Task requirements -> Reproduce the records below verbatim, beginning with the line that contains "Collapse the Diodes category" and continuing through the line that contains "pos(257,62)", with both of those lines included.

Exercise data ->
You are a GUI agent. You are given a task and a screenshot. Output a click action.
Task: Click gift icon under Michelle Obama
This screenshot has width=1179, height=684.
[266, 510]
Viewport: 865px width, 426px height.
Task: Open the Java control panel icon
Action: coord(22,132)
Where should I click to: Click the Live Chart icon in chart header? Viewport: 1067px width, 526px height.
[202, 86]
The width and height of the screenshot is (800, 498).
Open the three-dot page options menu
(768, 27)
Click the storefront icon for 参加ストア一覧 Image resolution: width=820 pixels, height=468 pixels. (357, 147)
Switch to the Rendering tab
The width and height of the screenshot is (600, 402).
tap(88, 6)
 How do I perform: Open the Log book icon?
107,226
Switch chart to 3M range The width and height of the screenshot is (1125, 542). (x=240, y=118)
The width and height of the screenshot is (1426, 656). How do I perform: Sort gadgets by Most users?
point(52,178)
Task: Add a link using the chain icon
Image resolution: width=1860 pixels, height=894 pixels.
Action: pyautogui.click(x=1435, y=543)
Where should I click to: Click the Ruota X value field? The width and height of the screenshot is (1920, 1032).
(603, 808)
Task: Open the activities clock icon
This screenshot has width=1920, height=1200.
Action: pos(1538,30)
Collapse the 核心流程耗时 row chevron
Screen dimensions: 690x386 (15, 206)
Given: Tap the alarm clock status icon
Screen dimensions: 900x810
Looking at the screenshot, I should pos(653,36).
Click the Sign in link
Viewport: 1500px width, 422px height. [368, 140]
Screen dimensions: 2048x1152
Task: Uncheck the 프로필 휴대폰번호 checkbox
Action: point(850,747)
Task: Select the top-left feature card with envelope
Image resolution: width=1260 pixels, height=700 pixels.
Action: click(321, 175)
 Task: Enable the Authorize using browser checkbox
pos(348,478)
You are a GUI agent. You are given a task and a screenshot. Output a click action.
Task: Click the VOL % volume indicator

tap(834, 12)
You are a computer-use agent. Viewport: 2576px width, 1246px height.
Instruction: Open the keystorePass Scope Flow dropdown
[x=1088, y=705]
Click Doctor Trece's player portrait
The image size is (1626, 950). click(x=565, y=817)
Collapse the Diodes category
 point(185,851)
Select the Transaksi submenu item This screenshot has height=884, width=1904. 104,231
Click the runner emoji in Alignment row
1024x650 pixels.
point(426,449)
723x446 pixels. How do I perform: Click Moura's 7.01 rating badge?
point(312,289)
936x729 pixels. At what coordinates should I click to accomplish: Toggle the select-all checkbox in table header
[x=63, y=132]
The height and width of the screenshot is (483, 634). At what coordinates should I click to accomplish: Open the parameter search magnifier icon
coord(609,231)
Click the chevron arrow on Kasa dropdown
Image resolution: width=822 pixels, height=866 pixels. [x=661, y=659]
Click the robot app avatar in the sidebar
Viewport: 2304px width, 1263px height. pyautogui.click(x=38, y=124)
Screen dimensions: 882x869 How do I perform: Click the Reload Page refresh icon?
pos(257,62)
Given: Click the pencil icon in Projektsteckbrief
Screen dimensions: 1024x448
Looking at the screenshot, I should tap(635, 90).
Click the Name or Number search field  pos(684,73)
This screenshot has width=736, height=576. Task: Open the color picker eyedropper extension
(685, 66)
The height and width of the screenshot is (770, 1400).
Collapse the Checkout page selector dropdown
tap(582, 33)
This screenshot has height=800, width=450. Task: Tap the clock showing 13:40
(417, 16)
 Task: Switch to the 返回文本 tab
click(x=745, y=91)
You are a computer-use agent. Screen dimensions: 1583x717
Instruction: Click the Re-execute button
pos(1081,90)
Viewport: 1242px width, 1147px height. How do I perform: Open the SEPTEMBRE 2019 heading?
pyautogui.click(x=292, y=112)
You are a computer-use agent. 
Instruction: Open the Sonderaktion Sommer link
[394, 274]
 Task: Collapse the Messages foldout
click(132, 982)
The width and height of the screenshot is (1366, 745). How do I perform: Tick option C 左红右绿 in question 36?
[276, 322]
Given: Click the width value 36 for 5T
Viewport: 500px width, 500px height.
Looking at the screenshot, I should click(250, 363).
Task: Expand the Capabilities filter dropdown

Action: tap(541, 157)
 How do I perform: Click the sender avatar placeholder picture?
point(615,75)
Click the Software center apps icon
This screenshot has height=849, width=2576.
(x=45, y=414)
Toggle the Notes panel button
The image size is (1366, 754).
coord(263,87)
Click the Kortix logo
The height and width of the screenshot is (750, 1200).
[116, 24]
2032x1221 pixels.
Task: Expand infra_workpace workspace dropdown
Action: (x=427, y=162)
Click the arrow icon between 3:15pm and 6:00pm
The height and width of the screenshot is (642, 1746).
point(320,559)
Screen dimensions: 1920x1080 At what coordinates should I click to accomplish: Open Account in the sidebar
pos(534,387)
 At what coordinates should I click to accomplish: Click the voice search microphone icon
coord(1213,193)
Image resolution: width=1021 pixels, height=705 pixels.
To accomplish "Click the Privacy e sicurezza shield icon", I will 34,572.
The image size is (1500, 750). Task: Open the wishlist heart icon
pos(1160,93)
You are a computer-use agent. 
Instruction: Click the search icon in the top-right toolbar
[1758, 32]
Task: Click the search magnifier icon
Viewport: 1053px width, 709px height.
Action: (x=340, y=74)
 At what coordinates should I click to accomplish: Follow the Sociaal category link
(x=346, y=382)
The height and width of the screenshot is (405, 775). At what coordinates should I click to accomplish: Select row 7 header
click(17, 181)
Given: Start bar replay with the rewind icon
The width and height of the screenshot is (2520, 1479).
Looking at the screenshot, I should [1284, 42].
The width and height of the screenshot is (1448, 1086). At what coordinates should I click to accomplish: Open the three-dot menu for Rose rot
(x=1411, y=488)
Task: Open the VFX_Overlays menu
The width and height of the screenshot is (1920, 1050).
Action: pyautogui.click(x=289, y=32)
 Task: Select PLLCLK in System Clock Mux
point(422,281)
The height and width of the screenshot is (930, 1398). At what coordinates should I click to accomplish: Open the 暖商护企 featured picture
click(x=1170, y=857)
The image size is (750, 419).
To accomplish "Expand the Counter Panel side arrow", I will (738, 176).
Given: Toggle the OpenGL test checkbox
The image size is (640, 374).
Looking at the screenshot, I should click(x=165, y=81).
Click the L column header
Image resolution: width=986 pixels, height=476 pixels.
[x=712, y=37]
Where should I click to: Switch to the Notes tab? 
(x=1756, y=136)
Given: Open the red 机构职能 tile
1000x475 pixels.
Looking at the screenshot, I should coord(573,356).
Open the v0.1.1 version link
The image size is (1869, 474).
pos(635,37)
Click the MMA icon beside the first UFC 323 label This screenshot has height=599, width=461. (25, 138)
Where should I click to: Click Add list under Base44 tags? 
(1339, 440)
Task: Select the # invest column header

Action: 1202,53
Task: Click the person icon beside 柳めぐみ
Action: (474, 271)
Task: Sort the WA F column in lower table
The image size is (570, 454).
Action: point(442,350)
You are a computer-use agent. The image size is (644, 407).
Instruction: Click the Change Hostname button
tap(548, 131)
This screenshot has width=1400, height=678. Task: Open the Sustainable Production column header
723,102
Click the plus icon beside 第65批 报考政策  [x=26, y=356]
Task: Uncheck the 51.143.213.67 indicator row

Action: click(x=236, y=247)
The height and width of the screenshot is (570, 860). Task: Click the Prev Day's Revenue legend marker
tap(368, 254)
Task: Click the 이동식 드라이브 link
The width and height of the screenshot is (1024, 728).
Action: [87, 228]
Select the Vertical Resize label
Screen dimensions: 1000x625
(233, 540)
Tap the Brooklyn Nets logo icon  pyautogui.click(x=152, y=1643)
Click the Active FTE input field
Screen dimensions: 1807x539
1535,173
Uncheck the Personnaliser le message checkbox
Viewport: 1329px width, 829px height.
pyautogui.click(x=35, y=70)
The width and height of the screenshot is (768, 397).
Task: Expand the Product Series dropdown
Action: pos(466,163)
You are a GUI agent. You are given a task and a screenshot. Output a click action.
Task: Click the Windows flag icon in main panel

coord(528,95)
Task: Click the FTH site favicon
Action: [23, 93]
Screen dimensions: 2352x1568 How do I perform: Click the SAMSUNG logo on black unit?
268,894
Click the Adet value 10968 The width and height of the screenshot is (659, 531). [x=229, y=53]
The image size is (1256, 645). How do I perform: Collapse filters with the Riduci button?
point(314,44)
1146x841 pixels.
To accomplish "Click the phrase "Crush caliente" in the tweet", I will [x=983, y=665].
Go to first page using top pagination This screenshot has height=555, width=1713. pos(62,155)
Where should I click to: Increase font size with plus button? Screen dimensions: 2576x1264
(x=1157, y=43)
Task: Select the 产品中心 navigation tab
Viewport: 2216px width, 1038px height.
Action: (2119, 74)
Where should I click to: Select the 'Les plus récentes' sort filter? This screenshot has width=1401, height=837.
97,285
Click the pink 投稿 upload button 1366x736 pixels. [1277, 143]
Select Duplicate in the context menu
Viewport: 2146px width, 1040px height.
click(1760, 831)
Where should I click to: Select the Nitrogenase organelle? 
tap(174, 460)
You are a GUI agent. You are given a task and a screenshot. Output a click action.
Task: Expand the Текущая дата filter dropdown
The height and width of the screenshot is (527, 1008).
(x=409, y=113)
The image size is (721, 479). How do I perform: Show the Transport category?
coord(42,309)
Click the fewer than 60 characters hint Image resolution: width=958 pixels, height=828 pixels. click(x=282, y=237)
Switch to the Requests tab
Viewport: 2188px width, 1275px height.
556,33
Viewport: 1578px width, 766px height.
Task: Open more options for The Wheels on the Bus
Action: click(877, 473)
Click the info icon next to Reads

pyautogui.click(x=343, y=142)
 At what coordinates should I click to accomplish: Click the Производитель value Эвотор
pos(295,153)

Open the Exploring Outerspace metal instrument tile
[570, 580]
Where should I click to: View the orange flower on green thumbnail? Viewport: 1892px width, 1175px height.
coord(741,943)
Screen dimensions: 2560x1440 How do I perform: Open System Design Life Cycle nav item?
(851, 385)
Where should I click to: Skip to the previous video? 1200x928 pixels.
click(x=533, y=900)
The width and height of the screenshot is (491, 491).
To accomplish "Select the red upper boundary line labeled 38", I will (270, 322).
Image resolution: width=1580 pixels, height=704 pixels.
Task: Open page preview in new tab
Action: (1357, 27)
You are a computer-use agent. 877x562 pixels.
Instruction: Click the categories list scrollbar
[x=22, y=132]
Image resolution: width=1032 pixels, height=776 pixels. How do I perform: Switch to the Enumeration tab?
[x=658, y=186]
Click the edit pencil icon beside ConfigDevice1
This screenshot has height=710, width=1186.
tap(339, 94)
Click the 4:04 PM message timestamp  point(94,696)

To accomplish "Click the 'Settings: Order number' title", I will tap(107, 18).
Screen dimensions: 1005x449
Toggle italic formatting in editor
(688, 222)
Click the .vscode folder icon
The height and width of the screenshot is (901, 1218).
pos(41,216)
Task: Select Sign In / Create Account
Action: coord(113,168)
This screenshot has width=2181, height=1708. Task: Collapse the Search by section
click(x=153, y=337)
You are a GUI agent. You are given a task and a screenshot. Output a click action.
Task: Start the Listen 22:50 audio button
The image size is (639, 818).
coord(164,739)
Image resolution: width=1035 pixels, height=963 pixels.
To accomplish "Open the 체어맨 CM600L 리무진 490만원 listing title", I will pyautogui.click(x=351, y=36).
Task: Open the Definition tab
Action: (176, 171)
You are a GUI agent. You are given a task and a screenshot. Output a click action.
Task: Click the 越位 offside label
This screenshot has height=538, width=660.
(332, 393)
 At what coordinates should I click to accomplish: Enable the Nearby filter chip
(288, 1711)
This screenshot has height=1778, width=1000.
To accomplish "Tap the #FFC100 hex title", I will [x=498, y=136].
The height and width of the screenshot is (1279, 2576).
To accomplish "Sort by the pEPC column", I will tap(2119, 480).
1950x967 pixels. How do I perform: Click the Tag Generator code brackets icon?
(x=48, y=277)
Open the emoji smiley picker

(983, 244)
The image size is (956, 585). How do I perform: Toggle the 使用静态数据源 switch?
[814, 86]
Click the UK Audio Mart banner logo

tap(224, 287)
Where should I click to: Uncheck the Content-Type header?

Solution to this problem ->
Collapse the Diodes category
 point(185,851)
Select the Transaksi submenu item This screenshot has height=884, width=1904. 104,231
Click the runner emoji in Alignment row
1024x650 pixels.
point(426,449)
723x446 pixels. How do I perform: Click Moura's 7.01 rating badge?
point(312,289)
936x729 pixels. At what coordinates should I click to accomplish: Toggle the select-all checkbox in table header
[x=63, y=132]
The height and width of the screenshot is (483, 634). At what coordinates should I click to accomplish: Open the parameter search magnifier icon
coord(609,231)
Click the chevron arrow on Kasa dropdown
Image resolution: width=822 pixels, height=866 pixels. [x=661, y=659]
Click the robot app avatar in the sidebar
Viewport: 2304px width, 1263px height. pyautogui.click(x=38, y=124)
Screen dimensions: 882x869 How do I perform: Click the Reload Page refresh icon?
pos(257,62)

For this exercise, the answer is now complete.